* **Records supplied**:
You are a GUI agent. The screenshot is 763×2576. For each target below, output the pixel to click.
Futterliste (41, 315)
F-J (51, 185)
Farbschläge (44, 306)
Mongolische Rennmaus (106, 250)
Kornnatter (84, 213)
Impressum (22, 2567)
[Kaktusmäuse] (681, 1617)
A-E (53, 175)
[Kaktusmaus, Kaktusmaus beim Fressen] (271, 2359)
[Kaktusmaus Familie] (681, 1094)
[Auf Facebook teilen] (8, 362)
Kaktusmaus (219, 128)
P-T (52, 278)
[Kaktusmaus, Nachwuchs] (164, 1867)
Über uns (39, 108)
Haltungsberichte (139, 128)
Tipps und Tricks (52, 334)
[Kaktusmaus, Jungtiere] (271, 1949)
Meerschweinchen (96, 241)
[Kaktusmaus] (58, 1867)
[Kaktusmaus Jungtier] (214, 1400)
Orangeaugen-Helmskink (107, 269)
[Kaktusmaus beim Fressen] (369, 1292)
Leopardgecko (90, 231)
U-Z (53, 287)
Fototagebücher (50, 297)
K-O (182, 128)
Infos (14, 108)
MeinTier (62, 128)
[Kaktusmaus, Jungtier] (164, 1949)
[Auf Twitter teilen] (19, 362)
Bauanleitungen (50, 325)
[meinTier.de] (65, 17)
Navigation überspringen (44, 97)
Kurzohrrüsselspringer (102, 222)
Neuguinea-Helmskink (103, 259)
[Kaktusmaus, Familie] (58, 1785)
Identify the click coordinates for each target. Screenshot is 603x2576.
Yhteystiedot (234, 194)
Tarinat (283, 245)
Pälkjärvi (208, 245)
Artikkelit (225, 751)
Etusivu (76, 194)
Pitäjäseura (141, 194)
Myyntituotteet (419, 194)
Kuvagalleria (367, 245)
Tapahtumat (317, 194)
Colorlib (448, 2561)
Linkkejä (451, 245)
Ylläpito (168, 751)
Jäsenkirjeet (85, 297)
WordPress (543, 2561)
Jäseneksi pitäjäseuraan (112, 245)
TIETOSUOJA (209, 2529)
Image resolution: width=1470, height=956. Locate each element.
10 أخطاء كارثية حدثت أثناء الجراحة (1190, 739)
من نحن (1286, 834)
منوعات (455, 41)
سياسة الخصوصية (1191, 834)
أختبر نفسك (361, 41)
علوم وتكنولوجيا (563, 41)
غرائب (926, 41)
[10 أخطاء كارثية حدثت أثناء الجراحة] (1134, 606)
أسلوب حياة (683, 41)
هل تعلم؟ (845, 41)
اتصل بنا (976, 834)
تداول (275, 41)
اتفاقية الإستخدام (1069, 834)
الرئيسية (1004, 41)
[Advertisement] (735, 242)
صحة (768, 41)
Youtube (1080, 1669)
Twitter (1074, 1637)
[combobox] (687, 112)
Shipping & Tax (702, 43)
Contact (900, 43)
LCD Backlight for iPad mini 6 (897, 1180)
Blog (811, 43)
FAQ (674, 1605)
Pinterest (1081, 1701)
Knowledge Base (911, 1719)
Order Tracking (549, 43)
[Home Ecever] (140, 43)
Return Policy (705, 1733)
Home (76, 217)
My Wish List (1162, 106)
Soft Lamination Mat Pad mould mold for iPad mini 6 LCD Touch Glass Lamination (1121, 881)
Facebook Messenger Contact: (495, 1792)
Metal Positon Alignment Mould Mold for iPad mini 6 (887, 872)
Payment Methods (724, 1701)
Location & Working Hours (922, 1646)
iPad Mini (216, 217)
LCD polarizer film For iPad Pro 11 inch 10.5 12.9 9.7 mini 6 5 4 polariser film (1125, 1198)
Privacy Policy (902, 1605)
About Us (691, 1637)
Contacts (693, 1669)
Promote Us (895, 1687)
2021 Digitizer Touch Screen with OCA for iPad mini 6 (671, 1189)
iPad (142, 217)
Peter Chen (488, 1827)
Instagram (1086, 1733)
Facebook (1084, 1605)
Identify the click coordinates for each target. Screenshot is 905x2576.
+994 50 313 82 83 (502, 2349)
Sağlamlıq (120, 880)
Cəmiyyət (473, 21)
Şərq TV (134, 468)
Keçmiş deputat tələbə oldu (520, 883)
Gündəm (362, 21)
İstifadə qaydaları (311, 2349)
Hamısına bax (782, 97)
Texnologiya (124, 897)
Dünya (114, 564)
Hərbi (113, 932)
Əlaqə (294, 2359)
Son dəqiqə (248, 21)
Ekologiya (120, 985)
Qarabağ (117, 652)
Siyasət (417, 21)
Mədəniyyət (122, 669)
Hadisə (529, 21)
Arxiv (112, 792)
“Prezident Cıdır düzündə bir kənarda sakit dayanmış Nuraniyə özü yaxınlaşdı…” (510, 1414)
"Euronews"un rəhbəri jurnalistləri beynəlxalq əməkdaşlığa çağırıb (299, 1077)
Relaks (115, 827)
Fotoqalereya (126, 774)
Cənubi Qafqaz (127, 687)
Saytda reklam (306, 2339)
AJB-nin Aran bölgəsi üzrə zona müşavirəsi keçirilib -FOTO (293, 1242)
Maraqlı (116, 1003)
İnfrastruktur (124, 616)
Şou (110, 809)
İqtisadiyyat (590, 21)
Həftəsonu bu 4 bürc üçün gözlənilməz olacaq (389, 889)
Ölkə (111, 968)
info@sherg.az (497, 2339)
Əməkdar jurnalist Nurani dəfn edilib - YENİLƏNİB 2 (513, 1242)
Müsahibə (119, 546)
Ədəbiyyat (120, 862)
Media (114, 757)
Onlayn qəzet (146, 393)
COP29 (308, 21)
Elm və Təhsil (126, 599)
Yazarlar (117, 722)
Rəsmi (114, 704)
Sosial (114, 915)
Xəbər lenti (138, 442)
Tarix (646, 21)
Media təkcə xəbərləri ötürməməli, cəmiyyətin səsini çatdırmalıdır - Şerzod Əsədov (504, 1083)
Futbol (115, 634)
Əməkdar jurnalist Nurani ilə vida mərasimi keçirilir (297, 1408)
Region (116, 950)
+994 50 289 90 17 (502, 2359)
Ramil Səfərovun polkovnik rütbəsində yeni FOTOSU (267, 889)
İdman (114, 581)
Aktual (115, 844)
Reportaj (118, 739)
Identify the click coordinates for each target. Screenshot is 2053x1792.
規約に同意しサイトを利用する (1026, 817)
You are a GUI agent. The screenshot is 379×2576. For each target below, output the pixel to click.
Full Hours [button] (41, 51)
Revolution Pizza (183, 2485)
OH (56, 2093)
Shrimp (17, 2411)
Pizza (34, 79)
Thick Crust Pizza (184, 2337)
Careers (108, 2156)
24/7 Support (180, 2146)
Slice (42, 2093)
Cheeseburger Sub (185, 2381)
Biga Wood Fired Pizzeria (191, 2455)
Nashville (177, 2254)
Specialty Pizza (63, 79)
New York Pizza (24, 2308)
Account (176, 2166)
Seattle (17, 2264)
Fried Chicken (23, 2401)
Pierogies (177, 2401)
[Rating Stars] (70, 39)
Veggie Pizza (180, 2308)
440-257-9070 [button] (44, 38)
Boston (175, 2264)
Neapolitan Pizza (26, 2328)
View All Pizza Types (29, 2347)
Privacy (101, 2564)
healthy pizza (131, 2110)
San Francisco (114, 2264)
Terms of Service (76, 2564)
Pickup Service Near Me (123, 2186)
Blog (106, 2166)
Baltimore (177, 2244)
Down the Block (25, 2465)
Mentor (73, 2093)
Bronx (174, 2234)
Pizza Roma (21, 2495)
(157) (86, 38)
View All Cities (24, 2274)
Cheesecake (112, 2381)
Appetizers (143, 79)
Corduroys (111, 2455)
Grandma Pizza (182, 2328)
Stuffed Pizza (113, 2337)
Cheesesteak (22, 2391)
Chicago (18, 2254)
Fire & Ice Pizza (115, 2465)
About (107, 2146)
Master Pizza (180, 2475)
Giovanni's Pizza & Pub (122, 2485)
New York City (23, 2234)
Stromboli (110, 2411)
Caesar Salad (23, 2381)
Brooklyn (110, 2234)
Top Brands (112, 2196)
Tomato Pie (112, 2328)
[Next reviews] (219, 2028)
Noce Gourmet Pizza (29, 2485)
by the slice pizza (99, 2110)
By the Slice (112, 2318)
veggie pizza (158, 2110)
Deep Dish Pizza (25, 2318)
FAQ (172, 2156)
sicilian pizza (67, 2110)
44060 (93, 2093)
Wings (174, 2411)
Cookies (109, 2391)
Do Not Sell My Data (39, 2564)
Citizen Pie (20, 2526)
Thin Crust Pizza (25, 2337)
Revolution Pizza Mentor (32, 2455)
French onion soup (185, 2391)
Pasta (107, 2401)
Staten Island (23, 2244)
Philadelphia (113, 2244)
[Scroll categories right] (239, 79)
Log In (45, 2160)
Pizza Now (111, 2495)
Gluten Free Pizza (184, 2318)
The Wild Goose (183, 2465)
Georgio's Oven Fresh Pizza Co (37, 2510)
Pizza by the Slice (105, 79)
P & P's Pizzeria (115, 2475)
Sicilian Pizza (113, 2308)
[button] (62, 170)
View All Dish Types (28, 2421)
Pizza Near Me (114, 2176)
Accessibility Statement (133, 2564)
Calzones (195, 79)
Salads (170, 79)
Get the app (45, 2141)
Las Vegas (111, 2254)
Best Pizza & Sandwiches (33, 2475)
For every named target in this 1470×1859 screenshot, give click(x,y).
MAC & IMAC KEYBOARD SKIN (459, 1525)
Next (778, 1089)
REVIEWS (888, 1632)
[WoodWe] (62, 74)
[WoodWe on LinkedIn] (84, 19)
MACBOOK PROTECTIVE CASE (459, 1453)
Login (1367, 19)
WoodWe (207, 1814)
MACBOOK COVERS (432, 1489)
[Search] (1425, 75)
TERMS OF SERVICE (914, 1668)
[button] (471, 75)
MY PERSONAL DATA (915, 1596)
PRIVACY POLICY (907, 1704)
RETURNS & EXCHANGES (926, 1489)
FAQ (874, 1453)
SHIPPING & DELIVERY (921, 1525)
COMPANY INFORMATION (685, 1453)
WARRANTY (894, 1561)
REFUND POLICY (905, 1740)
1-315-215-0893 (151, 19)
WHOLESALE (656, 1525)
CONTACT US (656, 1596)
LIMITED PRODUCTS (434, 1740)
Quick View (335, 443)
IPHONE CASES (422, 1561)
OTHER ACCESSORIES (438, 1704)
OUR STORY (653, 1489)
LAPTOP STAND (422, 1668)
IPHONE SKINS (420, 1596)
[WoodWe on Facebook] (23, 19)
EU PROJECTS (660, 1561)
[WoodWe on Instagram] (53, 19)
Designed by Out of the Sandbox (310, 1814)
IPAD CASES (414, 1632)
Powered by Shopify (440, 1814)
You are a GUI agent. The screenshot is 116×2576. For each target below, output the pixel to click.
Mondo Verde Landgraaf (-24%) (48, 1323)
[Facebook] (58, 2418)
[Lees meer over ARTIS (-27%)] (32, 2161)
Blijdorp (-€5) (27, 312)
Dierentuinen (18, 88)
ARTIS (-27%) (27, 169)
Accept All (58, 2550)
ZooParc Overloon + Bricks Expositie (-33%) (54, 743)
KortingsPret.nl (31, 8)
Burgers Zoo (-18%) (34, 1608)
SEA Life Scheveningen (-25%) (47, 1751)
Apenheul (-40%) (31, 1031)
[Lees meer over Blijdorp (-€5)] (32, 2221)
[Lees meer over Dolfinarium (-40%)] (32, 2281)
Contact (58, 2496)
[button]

* **What is being asked**: Reproduce only the lines from the top of the material through the one bearing "[Kaktusmaus, Kaktusmaus beim", each exactly as it stands.

* **Response to this task**:
You are a GUI agent. The screenshot is 763×2576. For each target below, output the pixel to click.
Futterliste (41, 315)
F-J (51, 185)
Farbschläge (44, 306)
Mongolische Rennmaus (106, 250)
Kornnatter (84, 213)
Impressum (22, 2567)
[Kaktusmäuse] (681, 1617)
A-E (53, 175)
[Kaktusmaus, Kaktusmaus beim Fressen] (271, 2359)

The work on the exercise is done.